From the records below, please print only the lines from the one containing "The image size is (877, 479)." through the one containing "The image size is (773, 344).", both included. Skip the pictures.

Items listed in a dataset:
··········
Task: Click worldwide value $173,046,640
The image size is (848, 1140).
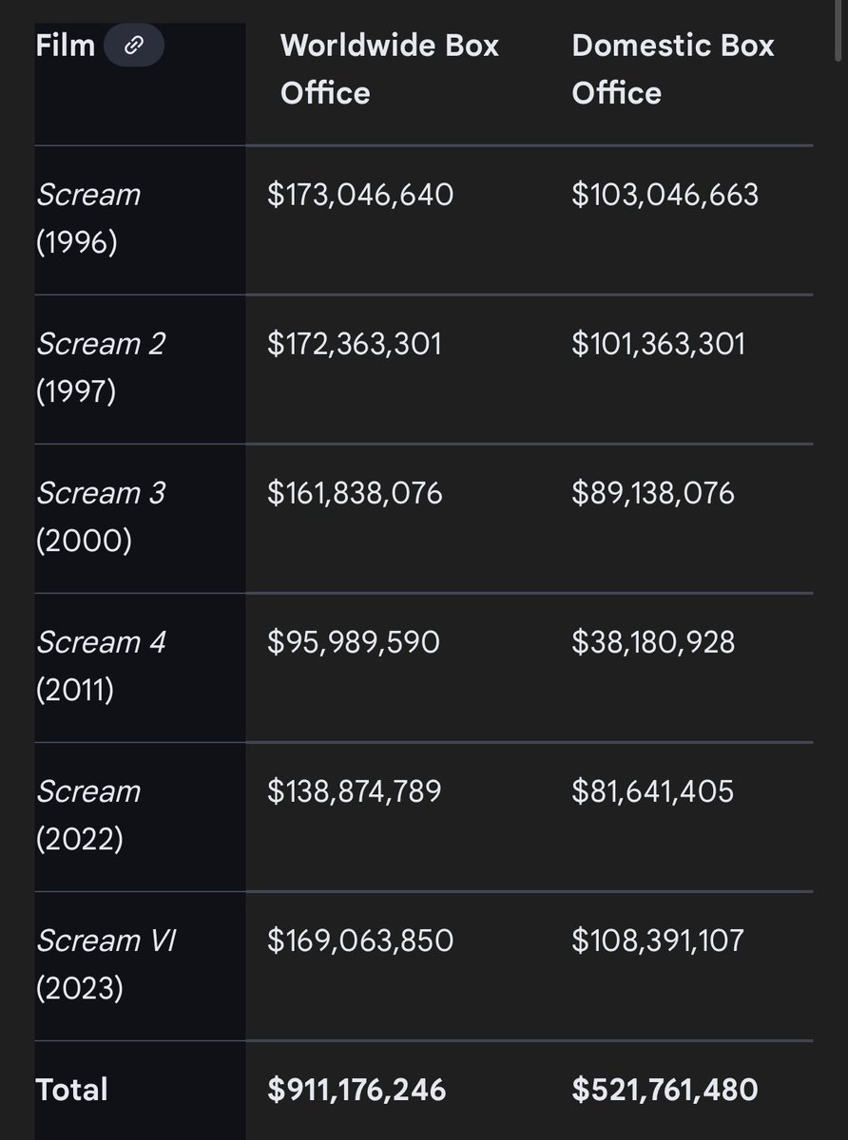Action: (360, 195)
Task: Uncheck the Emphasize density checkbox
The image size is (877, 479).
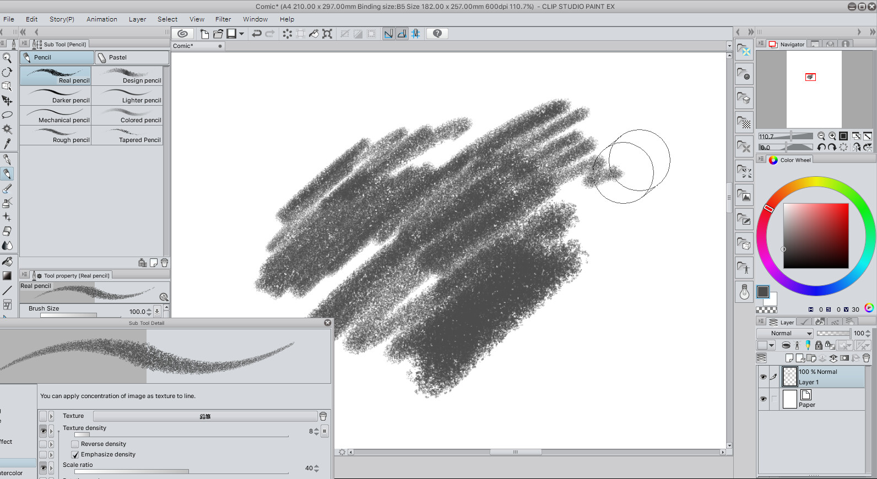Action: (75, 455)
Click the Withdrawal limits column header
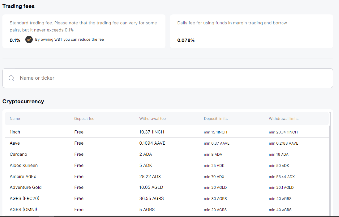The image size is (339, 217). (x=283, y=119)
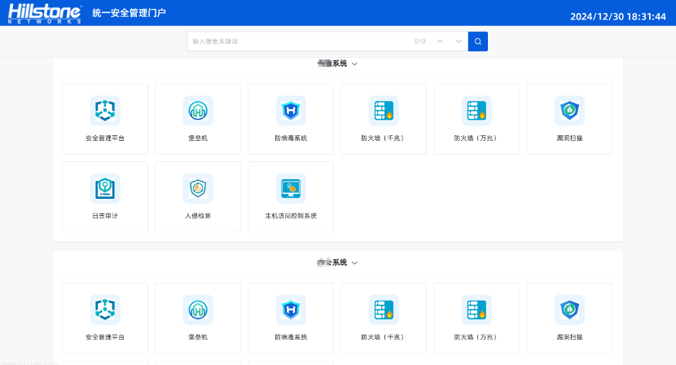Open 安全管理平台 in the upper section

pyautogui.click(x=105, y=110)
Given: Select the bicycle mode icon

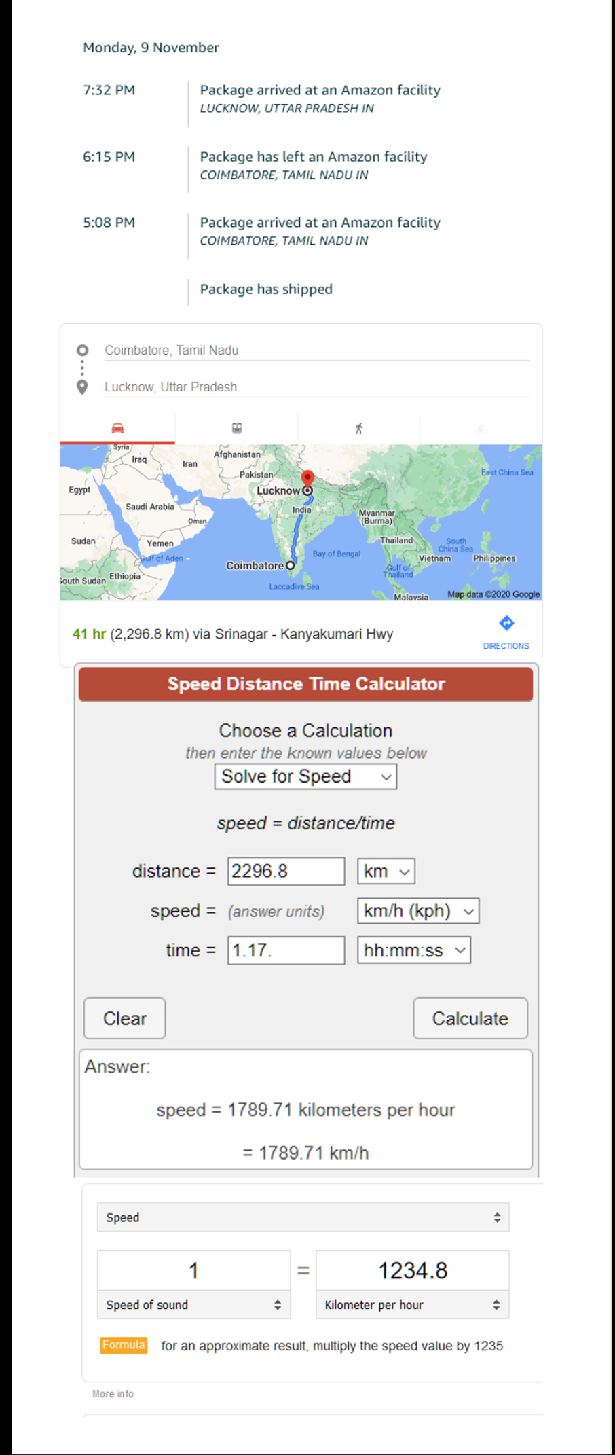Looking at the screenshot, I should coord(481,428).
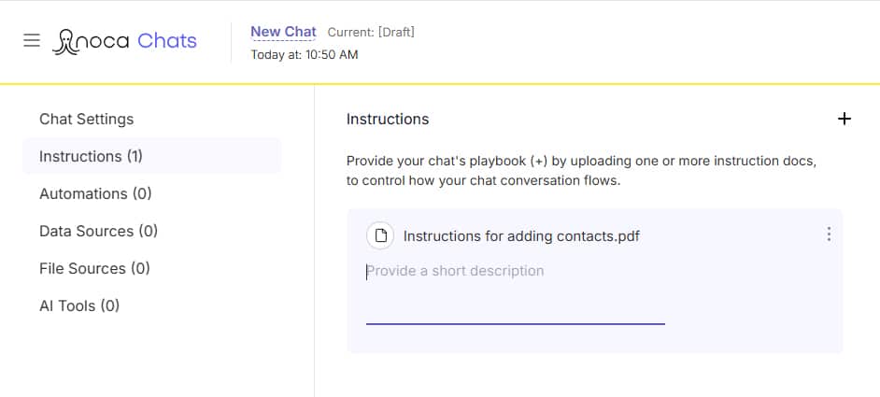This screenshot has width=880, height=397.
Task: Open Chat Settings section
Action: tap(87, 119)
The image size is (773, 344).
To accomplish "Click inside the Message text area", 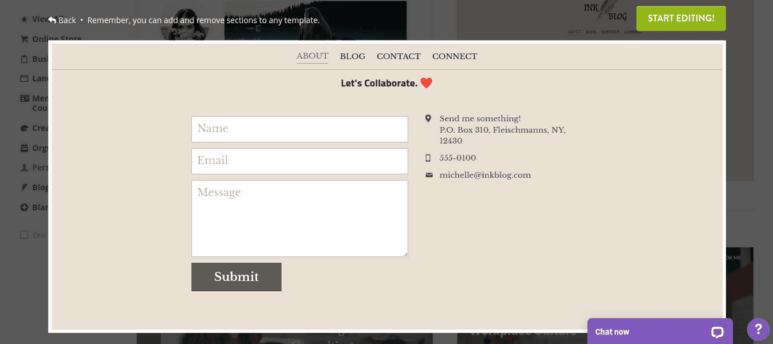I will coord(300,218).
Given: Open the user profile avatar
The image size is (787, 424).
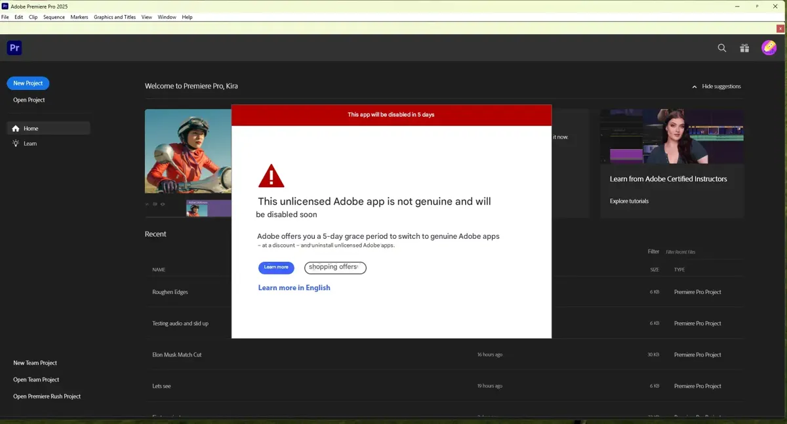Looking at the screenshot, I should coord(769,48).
··········
→ **SOLUTION TO THIS PROBLEM**:
The image size is (877, 479).
Action: (75, 455)
Click the Withdrawal limits column header
The image size is (339, 217). (x=283, y=119)
Open 安全管理平台 in the upper section

pyautogui.click(x=105, y=110)
Given: Select the bicycle mode icon

Looking at the screenshot, I should coord(481,428).
This screenshot has width=880, height=397.
Task: Open Chat Settings section
Action: tap(87, 119)
The image size is (773, 344).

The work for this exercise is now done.